To put this in perspective:

April 2006: 1,198,000 with ASP: $298,300, median price: $238,500

April 2005: 1,316,000 with ASP: $283,500, median price: $230,800

Yoy (4/06 - 4/07): 18.1% decline in volume, 2.7% gain in ASP, 4.1% decline in median price

Yo2y (4/05 - 4/07): 25.5% decline in volume, 5.5% gain in ASP, 0.7% decline in median price

While it might seem that the 4/07 decreasing median would reflect even sales across the board, I would argue that this actually confirms the ongoing trend of higher priced houses selling, but the low end of the market essentially disappearing.

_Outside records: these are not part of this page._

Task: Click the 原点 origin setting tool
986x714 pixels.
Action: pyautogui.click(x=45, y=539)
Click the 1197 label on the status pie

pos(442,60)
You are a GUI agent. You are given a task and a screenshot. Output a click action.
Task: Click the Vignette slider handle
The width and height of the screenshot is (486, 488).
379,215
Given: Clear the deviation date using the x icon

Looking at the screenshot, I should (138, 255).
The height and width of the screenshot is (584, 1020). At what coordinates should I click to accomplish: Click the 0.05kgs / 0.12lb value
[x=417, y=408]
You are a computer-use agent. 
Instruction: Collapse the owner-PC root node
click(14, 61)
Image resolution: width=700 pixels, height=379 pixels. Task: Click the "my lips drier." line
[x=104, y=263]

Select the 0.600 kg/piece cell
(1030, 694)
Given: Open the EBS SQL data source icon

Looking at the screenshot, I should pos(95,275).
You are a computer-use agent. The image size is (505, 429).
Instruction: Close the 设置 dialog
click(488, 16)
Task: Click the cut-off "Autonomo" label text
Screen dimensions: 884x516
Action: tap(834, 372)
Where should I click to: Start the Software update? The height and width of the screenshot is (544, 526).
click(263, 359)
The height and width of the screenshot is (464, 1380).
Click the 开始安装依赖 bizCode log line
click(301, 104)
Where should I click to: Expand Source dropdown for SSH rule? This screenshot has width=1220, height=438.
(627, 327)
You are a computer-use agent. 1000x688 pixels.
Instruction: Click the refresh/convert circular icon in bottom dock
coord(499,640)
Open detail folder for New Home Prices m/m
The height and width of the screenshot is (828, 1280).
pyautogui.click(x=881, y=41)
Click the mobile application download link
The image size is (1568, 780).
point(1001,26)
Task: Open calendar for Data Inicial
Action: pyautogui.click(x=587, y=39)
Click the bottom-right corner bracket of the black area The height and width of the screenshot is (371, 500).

New home sellers/builders must get rid of inventory as they don't have any other utility for these houses, so clearly they are 'fire sale'ing them.

It would be interesting to see if there were also significant concessions which further impacted the actual sale price.

I would bet money on that...

Just for grins:

April 2003: 1,028,000, ASP: $235,100, median: $185,100

April 2001: 894,000, ASP: $199,700, median: $165,600

April 2000: 909,000, ASP: $208,000, median: $161,400

Any questions on whether mean reversion has begun?

Assuming 3% inflation from 2001 onward (probably conservative w/ regards to materials costs), this would mean approx. ASP: $238,500 and median $197,700 vs. the 2001 numbers.